• **PROBLEM STATEMENT**
Keep only the lines of the listing that include the word "will", and copy them.

• **DATA SUPPLIED**
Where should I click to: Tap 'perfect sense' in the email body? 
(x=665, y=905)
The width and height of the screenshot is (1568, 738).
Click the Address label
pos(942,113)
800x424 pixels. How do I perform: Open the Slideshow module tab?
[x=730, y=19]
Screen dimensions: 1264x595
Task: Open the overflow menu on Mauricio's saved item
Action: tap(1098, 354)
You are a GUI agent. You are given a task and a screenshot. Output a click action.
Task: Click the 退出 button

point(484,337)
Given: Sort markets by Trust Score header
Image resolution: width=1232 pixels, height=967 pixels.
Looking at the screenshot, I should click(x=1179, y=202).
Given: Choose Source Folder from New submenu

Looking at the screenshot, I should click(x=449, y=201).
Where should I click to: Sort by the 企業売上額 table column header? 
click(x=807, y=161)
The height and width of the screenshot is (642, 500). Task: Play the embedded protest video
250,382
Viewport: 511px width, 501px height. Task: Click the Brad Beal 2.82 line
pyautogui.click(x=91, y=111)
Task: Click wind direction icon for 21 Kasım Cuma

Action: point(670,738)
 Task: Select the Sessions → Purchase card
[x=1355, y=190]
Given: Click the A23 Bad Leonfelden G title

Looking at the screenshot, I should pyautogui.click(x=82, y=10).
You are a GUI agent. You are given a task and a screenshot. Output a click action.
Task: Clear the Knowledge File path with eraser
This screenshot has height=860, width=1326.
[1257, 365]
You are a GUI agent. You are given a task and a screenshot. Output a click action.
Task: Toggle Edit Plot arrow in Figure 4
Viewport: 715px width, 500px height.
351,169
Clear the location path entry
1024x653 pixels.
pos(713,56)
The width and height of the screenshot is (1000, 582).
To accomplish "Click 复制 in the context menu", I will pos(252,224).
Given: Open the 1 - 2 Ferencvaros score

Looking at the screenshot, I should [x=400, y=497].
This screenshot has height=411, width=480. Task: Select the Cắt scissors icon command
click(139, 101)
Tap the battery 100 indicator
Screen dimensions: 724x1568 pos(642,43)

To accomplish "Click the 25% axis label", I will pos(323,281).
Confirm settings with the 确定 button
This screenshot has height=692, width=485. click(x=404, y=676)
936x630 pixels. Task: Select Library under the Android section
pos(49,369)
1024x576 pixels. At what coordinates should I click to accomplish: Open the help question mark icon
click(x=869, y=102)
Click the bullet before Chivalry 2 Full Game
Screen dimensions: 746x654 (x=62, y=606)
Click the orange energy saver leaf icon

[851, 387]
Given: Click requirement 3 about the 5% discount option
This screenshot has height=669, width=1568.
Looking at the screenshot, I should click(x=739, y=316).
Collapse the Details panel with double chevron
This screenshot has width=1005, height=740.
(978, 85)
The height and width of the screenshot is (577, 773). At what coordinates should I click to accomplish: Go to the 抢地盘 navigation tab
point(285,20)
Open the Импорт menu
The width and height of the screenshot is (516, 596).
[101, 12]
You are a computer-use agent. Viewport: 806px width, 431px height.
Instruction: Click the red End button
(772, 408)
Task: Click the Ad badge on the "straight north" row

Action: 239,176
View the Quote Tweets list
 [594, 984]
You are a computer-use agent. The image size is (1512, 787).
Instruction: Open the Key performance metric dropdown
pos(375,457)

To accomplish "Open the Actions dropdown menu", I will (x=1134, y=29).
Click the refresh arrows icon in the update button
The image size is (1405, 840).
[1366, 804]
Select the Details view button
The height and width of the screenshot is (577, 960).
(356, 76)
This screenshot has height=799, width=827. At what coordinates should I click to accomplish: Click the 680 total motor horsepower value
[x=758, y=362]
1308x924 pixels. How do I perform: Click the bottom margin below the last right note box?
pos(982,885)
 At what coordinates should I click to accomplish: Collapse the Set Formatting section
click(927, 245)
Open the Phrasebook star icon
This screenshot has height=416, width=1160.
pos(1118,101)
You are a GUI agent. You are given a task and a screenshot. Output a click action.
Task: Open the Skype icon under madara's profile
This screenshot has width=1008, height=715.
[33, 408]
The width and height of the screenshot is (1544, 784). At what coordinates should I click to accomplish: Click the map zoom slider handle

• **OUTPUT**
To accomplish "Click 复制 in the context menu", I will pos(252,224).
To accomplish "Click the 25% axis label", I will pos(323,281).
To accomplish "Open the Actions dropdown menu", I will (x=1134, y=29).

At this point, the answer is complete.